=== Extracted data ===
[Start of Attachment]

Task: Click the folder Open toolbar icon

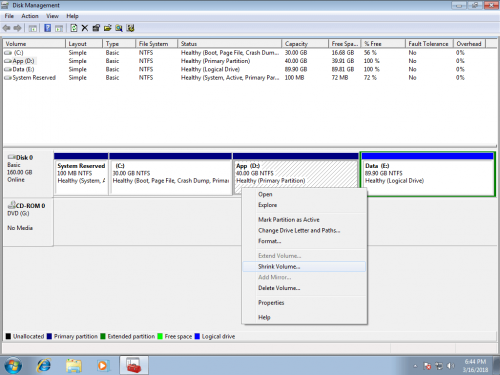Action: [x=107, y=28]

[End of Attachment]
[Start of Attachment]

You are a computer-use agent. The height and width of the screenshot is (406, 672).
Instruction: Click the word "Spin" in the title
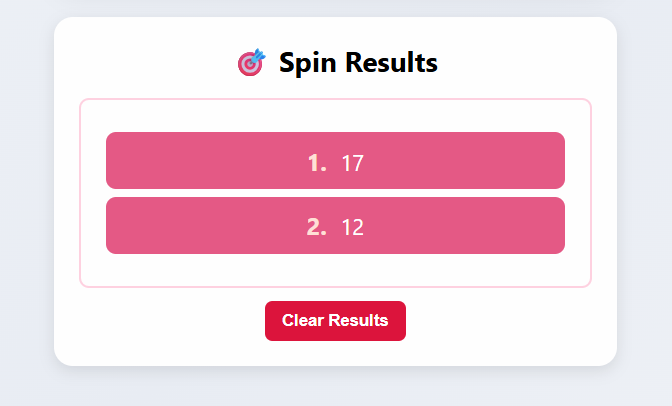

[End of Attachment]
[Start of Attachment]

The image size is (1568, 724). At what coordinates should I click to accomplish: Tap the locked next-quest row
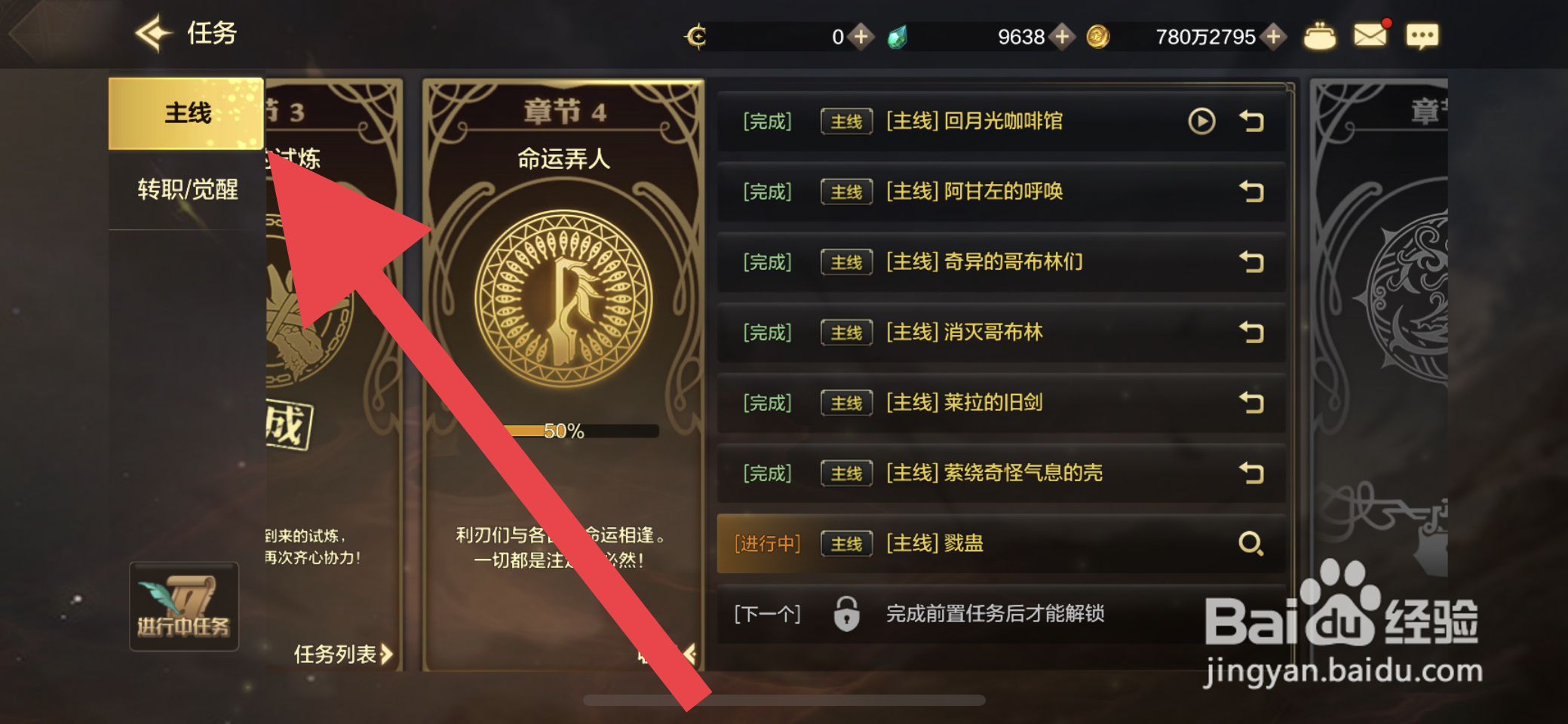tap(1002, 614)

[End of Attachment]

=== Problem statement ===
Look through the data above and return exactly the lines from the one that contains "You are a computer-use" to the one that contains "Instruction: Click the", inclusive, with nothing else.

=== Task result ===
You are a computer-use agent. The height and width of the screenshot is (406, 672).
Instruction: Click the word "Spin" in the title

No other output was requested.